Cloud: fattore abilitante

Il cloud racchiude una visione diversa dal passato dell’IT, privilegiando la fruizione rispetto al possesso. Esprime un mercato nascente (750 milioni di euro nel 2013) e in forte crescita (+32%), che può cambiare il contesto di sistema per imprese e la PA. Nelle medie e grandi aziende dà la possibilità di fruire di un’infrastruttura scalabile e sempre aggiornata e di aprire subito a nuovi fronti applicativi. Nelle piccole abbatte la soglia d’accesso ad applicazioni evolute e correlate al core business (progetto, produzione, vendita online, ecc.) e facilita la cooperazione nell’ambito di distretti e filiere. Nella PA è il modello per superare la frammentazione degli asset, portare funzionalità evolute in periferia e per creare un’infrastruttura al passo con i tempi, utile all’implementazione dell’identità digitale (chiave di volta per i servizi digitali). Ovunque è il modo meno capital intensive per avere il meglio dall’Ict e va favorito in questa chiave.

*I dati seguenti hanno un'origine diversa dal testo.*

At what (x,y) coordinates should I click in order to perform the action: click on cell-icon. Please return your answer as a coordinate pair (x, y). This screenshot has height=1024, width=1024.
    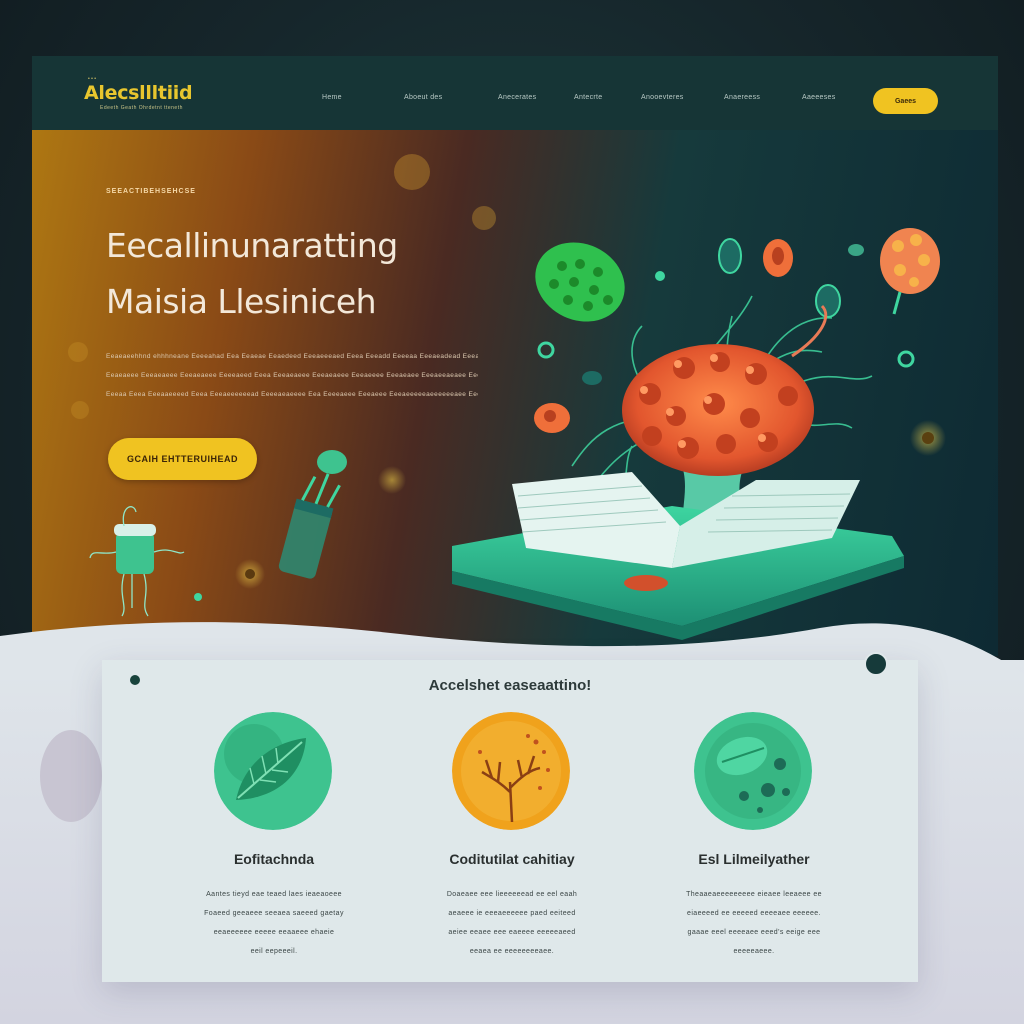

Big data, open data, analytics: valore della conoscenza

I dati raddoppiano in volume ogni due anni. La capacità di trattarli per trarre indicazioni utili alle decisioni è sempre più importante: dà vantaggi alle imprese nel marketing, nel Crm nel risk management, e dà alla PA più possibilità di calibrare servizi, programmare e informare (open data). La realtà delle basi dati e degli analytics è già importante. Ma per il futuro la sfida è di raccogliere, analizzare e dare significato ai big data e cioè dataset composti da dati destrutturati (da web, mobile, social, sensori, ecc.) così ampi, complessi e mutevoli da non poter essere gestiti con gli strumenti di sempre. È importante favorire lo sviluppo di queste capacità che dischiudono interi mercati, anche a livello di servizio di sistema (via cloud), per includere nel nuovo ogni classe di impresa e dare anche maggior stimolo al mercato e alle aree d’eccellenza del settore IT: nei motori semantici e nei sistemi cognitivi l’R&D italiana ha buone carte da giocare.

Cultura digitale e startup: made in Italy tecnologico

La digitalizzazione sta cambiando tutto. Nelle grandi e medie imprese già si accresce la digitalizzazione dei processi per le attività interne, le attività esterne (vendite, marketing, ecc.), l’ideazione di nuovi prodotti e servizi. Lì la cultura digitale sta crescendo e va solo sostenuta. Non è così nelle piccole imprese. Un buon numero ha già colto le potenzialità dell’Ict: è anche grazie ad essa che nei distretti le specializzazioni e i processi si integrano. Ma si tratta ancora di una minoranza di casi rispetto al gran numero di piccole imprese che hanno ancora una limitata percezione del potenziale digitale. Autorità di governo e leadership imprenditoriale devono avviare azioni di sensibilizzazione e formazione su vasta scala.

Diverso è il caso delle startup, in gran parte native digitali, che hanno come focus d’attività piattaforme cloud di business intellicence, applicazioni mobili ed altri servizi ad alto contenuto tecnologico in logica b2b e/o b2c. Ad oggi si avvantaggiano di agevolazioni fiscali, deroghe al diritto societario e una disciplina particolare nei rapporti di lavoro nell’impresa. Ma la sfida che abbiamo di fronte richiede di più, creando condizioni ancora più favorevoli per partner e investitori, e che non abbiano il sapore del sussidio e dell’eccezionalità.

Di questo parleremo il prossimo 16 luglio a Firenze nei tre panel sulle potenzialità del cloud computing, sulla capacità di generare valore con i dati e sulla nuova cultura d’impresa che deve permeare il nostro sistema imprenditoriale. Siamo pronti a fare ciò? Sul lato dell’offerta la risposta è affermativa. Possiamo mettere in campo know-how, progettualità e competenze, possiamo intervenire a livello settoriale e territoriale ed abbiamo maturato esperienze, anche a livello internazionale, che ci consentono elevate capacità propositive e realizzative. Possiamo ampliare le opportunità delle imprese di tutti i settori attraverso l’uso dell’Ict, lungo tutte le filiere produttive, nel supporto informativo, nella comunicazione e nel marketing, nella commercializzazione, nell’assistenza postvendita, ecc.. Possiamo promuovere l’internazionalizzazione e il made in Italy tecnologico.

È importante farlo, è possibile farlo ed è necessario farlo adesso.